Multichoice and Canal+ have laid out the intended post-transaction structure of Multichoice should the French broadcasting giant’s takeover deal go through.

Canal+ has made an offer to buy the remaining shares in the company, which it does not already own, for roughly R55 billion.

The groups have also engaged with the Board of Directors of Phuthuma Nathi, which has
given in-principle support for the transaction.

Phuthuma Nathi is an economic empowerment (BBBEE) share scheme, with over 70,000 shareholders.

Multichoice said that the Independent Board of Phuthuma Nathi will be constituted to review and consider the necessary formal proposals by the relevant regulations.

A key feature of the intended post-transaction structure is that the Multichoice Group will be restructured.

The broadcasting licence in South Africa and the entity which contracts with South African subscribers,
Multichoice (Pty) Ltd (Licence Co), will be taken out of the group and will become an independent entity

The remainder of the group’s video entertainment assets will remain part of the Multichoice Group.

LicenceCo will also continue to hold the subscription broadcasting licence in South Africa and will
continue to contract with Multichoice’s South African subscribers.

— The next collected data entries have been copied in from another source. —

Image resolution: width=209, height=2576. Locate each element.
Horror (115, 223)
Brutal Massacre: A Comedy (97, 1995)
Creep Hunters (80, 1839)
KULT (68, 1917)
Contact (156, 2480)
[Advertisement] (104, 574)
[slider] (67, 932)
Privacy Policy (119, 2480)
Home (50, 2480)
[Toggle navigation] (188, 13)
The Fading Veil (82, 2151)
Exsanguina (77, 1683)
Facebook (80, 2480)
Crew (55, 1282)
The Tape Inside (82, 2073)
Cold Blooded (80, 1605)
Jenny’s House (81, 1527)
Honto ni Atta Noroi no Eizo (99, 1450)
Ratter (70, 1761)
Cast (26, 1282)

LicenceCo will be majority-owned by Historically Disadvantaged Persons (HDPs), which includes the following:

  • Phuthuma Nathi, which will ultimately hold a 27% economic interest in LicenceCo;
  • two well-established black-owned and managed companies, Identity Partners Itai Consortium and Afrifund Consortium, and
  • a Workers’ Trust (ESOP).

The Multichoice Group’s shareholding in LicenceCo will give it a 49% economic interest as well as a 20% share of the voting rights.

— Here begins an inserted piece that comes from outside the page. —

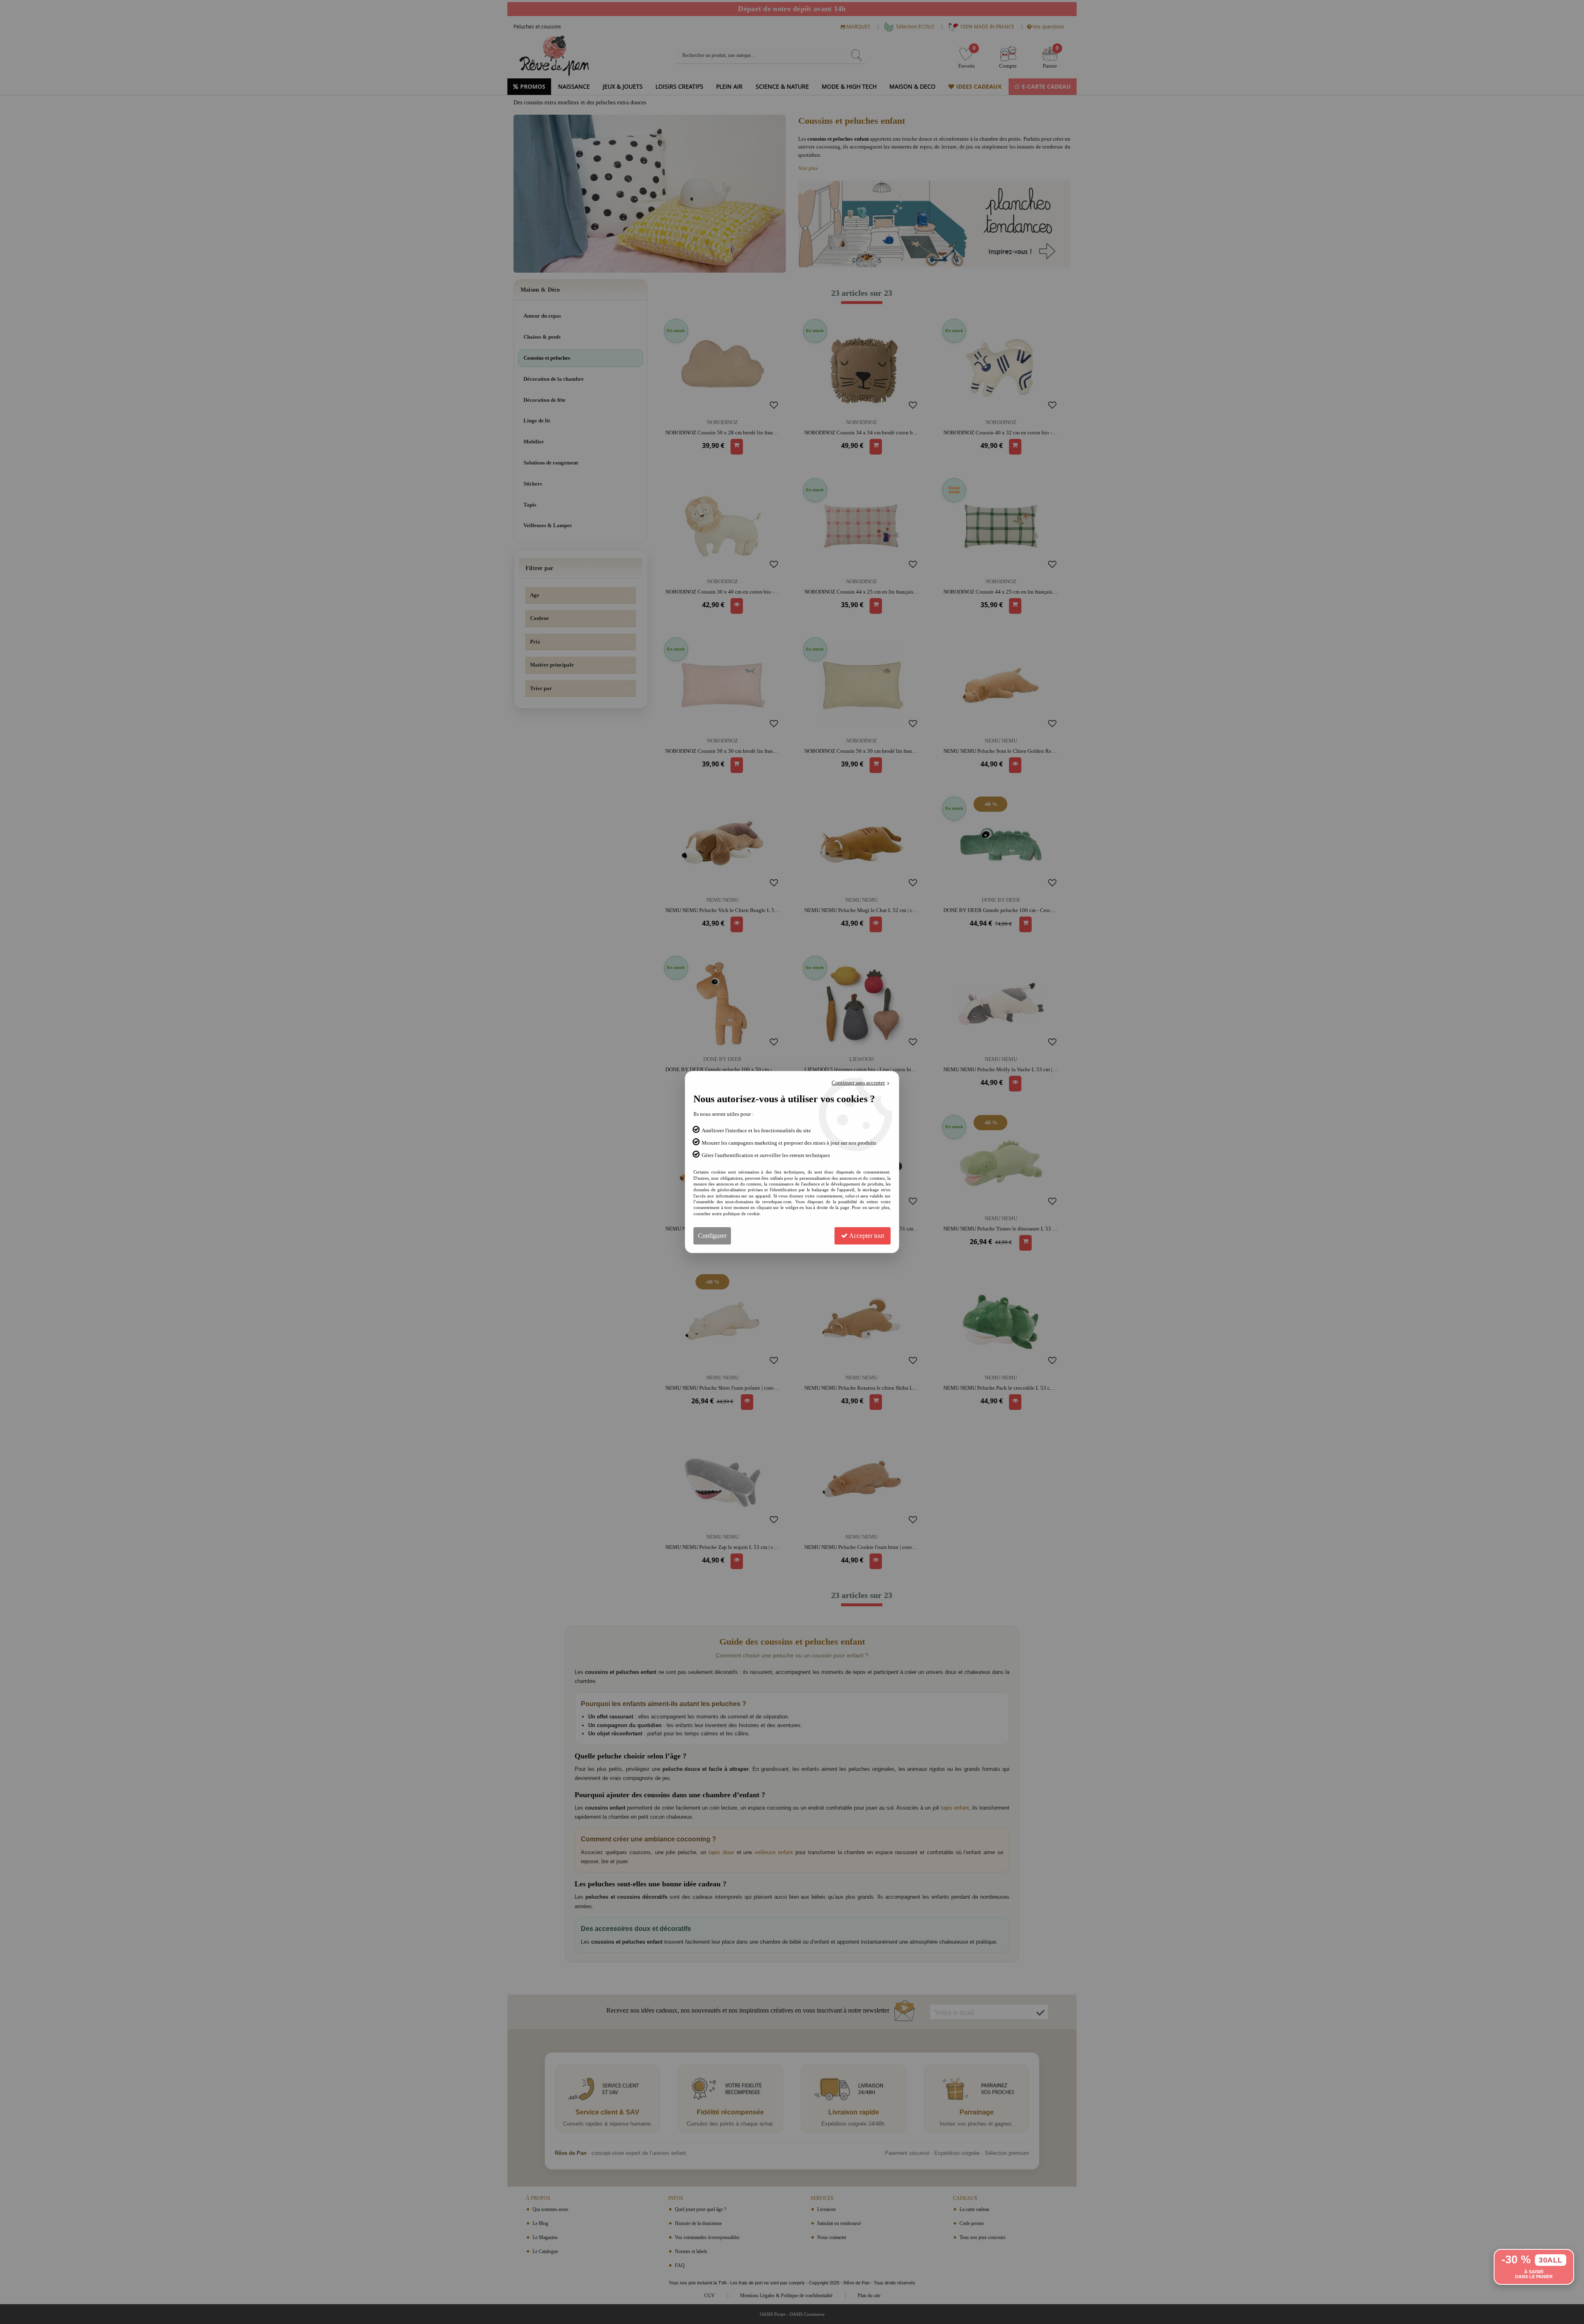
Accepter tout (866, 1235)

Multichoice Group will continue to retain its existing 75% direct interest in Multichoice South Africa,
which will exclude LicenceCo. The remaining 25% interest will remain with Phuthuma Nathi.

“LicenceCo will enter into various commercial agreements with Multichoice Group subsidiaries about the services currently provided to LicenceCo by other Multichoice Group entities,” said the group.

“These relate to, among other things, the provision of content, technology, subscriber management and support and other functions.”

The transaction will not result in any disruption for LicenceCo’s South African viewers, who will
continue to access its services as normal.

“In time those subscribers will benefit from the additional content and technology investments envisaged by the Multichoice Group, in its capacity as a supplier to LicenceCo.”

“Canal+ and Multichoice are confident that the envisaged structure meets the requirements of all applicable laws, including the restrictions on foreign ownership and control of broadcasting licences contained in the Electronic Communications Act, 2005.”

The LicenceCo structure was submitted to the South African Competition Commission as part of the filings made on 30 September 2024 and is being considered by the Commission.

The group said that it will be finalised in due course along with along with the attendant shareholder transactions and upon receiving the necessary approval of the relevant authorities.

It remains subject to regulatory review across several jurisdictions, such as South Africa.

It will also be assessed by the Independent Board of Phuthuma Nathi, following the in-principle support given by the Phuthuma Nathi Board to the proposed transaction.

“This transaction is an opportunity to create a unique global media company, with a strong presence across Africa, with the scale, expertise and creativity to compete and partner with the largest players within the media sector and beyond,” said Maxime Saada, CEO of Canal+.

“I am confident that the contemplated post-transaction structure will comply with South Africa’s
laws and regulations.”

“We are very pleased about the progress that has been made to this transaction,” added Calvo Mawela, CEO of Multichoice Group.

“In a fast-evolving industry that is becoming increasingly competitive, the opportunity to combine our efforts to increase scale and bring our subscribers an even better offering is something that continues to excite us.”